In order to determine and define your new markets, you and your leadership team need to take the time to create a well-defined plan that takes into account external and internal factors, which will have an impact on the newly defined market(s). Let’s take a closer look at what external and internal factors really are.

BusinessDictionary.com defines external factors as outside influences that can impact a business. Various external factors can impact the ability of a business or investment to achieve its strategic goals and objectives. These external factors might include competition, social, legal and technological changes, and the economic and political environment.

When identifying new markets, your organization must have a clear understanding of the potential client population in order to determine if a newly defined market is the right market for your organization. In line with this, you will need to understand what these new potential customers want and if they have any special decision-making concerns in order to determine if there is a need for your product or service in this area. Additionally, you need to understand who will be your competition and how does their product/service compare to yours. Another critical piece is understanding the emerging trends and how they will impact your business both short and long term. If you haven’t taken the time to perform an external analysis for your organization, now is probably a good time to do so.

In addition to evaluating the external factors, internal factors need to be considered as well. BusinessDictionary.com defines internal factors as inner strengths and weaknesses that an organization exhibits. Internal factors can strongly affect how well a company meets its objectives, and they might be seen as strengths if they have a favorable impact on a business, but as weaknesses if they have a deleterious effect on the business.

When evaluating your internal factors, there are really three elements you need to consider. The first is your structure.
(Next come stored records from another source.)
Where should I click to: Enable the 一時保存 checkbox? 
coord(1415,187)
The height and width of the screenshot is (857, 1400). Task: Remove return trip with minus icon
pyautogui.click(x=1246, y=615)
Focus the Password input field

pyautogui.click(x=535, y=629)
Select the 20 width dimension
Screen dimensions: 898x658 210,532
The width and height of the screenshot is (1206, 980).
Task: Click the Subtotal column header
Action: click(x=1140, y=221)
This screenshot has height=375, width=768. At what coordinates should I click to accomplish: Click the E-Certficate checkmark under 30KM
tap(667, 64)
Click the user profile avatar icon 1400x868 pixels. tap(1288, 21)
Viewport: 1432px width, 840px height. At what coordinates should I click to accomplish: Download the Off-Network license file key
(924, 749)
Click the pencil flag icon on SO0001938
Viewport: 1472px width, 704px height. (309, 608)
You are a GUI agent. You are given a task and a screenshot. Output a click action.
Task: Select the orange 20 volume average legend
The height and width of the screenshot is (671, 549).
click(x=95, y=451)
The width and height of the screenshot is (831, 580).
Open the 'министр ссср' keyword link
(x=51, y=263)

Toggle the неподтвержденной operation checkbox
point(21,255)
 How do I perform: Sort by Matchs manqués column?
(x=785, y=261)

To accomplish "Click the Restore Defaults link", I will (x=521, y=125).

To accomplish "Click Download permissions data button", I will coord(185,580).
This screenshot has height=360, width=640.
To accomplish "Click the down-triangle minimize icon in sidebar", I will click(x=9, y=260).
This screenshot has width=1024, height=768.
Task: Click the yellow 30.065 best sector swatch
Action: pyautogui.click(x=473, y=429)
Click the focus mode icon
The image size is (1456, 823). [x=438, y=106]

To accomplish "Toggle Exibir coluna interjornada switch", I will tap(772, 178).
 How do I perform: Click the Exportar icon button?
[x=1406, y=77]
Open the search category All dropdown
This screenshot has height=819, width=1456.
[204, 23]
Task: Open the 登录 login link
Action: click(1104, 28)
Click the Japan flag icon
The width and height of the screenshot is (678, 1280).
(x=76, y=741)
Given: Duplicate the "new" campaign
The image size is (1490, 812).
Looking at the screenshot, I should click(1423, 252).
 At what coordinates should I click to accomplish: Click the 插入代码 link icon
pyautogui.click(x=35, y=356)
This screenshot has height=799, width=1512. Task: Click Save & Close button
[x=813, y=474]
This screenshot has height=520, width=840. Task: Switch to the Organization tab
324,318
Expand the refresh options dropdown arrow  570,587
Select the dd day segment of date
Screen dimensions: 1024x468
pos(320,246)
Your organization needs to be structured, so you can serve new markets and customers without compromising your vision and values. The second are your resources. It is critical you have the resources available to service new markets and customers. Finally, you need to understand your areas of strength and opportunities as well as your areas of limitations and threats. If you haven’t taken the time to perform an internal analysis for your organization, now is probably a good time to do so.

Strategically understanding and evaluating all external and internal factors are important steps in making the best decisions when looking to embark on a journey into new markets. Take the time necessary to make the best decision for your organization.